IV. HOW THEY BROKE THE BLOCKADE.



Three o'clock in the morning saw Huldah's fire burning in the stove, her

water boiling in the kettle, her slices of ham broiling on the gridiron,

and quarter-past three saw the men come across from the barn, where they

had been shaking down hay for the cows and horses, and yoking the oxen

for the terrible onset of the day. It was bright star-light

above,--thank Heaven for that. This strip of three hundred thousand

square miles of snow cloud, which had been drifting steadily cast over a

continent, was, it seemed, only twenty hours wide,--say two hundred

miles, more or less,--and at about midnight its last flecks had fallen,

and all the heaven was washed black and clear. The men were well rested

by those five hours of hard sleep. They were fitly dressed for their

great encounter and started cheerily upon it, as men who meant to do

their duty, and to both of whom, indeed, the thought had come, that life

and death might be trembling in their hands. They did not take out the

pungs to-day, nor, of course, the horses. Such milk as they had

collected on St. Victoria's day they had stored already at the station,

and at Stacy's; and the best they could do to-day would be to break open

the road from the Four Corners to the station, that they might place as

many cans as possible there before the down-train came. From the house,

then, they had only to drive down their oxen that they might work with

the other teams from the Four Corners; and it was only by begging him,

that Huldah persuaded Reuben to take one lunch-can for them both. Then,

as Reuben left the door, leaving John to kiss her "good-by," and to tell

her not to be alarmed if they did not come home at night,--she gave to

John the full milk-can into which she had poured every drop of Carry's

milk, and said, "It will be one more; and God knows what child may be

crying for it now."



So they parted for eight and twenty hours; and in place of Huldah's

first state party of both families, she and Alice reigned solitary that

day, and held their little court with never a suitor. And when her

lunch-time came, Huldah looked half-mournfully, half-merrily, on her

array of dainties prepared for the feast, and she would not touch one of

them. She toasted some bread before the fire, made a cup of tea, boiled

an egg, and would not so much as set the table. As has been before

stated, this is the way with women.



And of the men, who shall tell the story of the pluck and endurance, of

the unfailing good-will, of the resource in strange emergency, of the

mutual help and common courage with which all the men worked that day

on that well-nigh hopeless task of breaking open the highway from the

Corners to the station?
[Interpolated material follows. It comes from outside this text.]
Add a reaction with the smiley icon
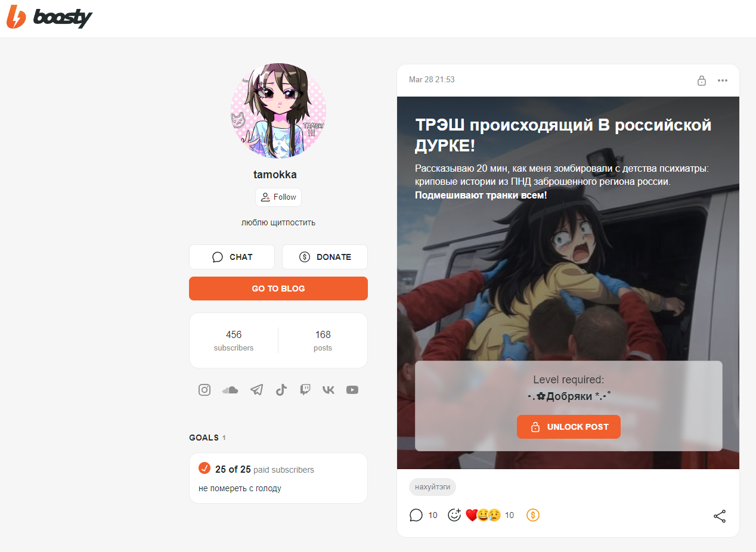This screenshot has height=552, width=756. click(455, 515)
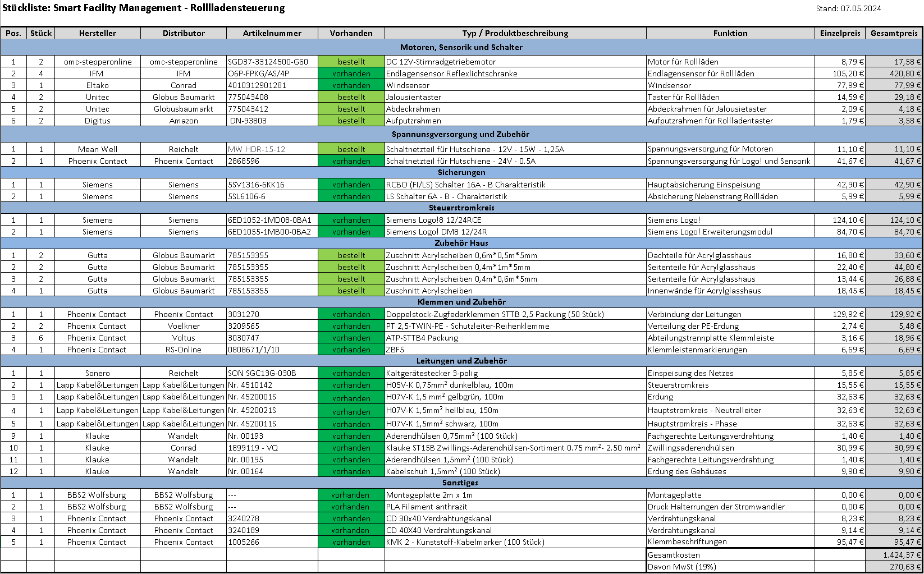
Task: Click the Stückliste title text
Action: 144,8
Well-nigh hopeless, indeed; for although at

first, with fresh cattle and united effort, they made in the hours,

which passed so quickly up to ten o'clock, near two miles headway, and

had brought yesterday's milk thus far,--more than half way to their

point of delivery,--at ten o'clock it was quite evident that this sharp

northwest wind, which told so heavily on the oxen and even on the men,

was filling in the very roadway they had opened, and so was cutting them

off from their base, and, by its new drifts, was leaving the roadway for

to-day's milk even worse than it was when they began. In one of those

extemporized councils, then,--such as fought the battle of Bunker Hill,

and threw the tea into Boston harbor,--it was determined, at ten

o'clock, to divide the working parties. The larger body should work back

to the Four Corners, and by proper relays keep that trunk line of road

open, if they could; while six yoke, with their owners, still pressing

forward to the station, should make a new base at Lovejoy's, where, when

these oxen gave out, they could be put up at his barn. It was quite

clear, indeed, to the experts that that time was not far distant.



And so, indeed, it proved. By three in the afternoon, John and Reuben

and the other leaders of the advance party--namely, the whole of it, for

such is the custom of New England--gathered around the fire at

Lovejoy's, conscious that after twelve hours of such battle as Pavia

never saw, nor Roncesvalles, they were defeated at every point but one.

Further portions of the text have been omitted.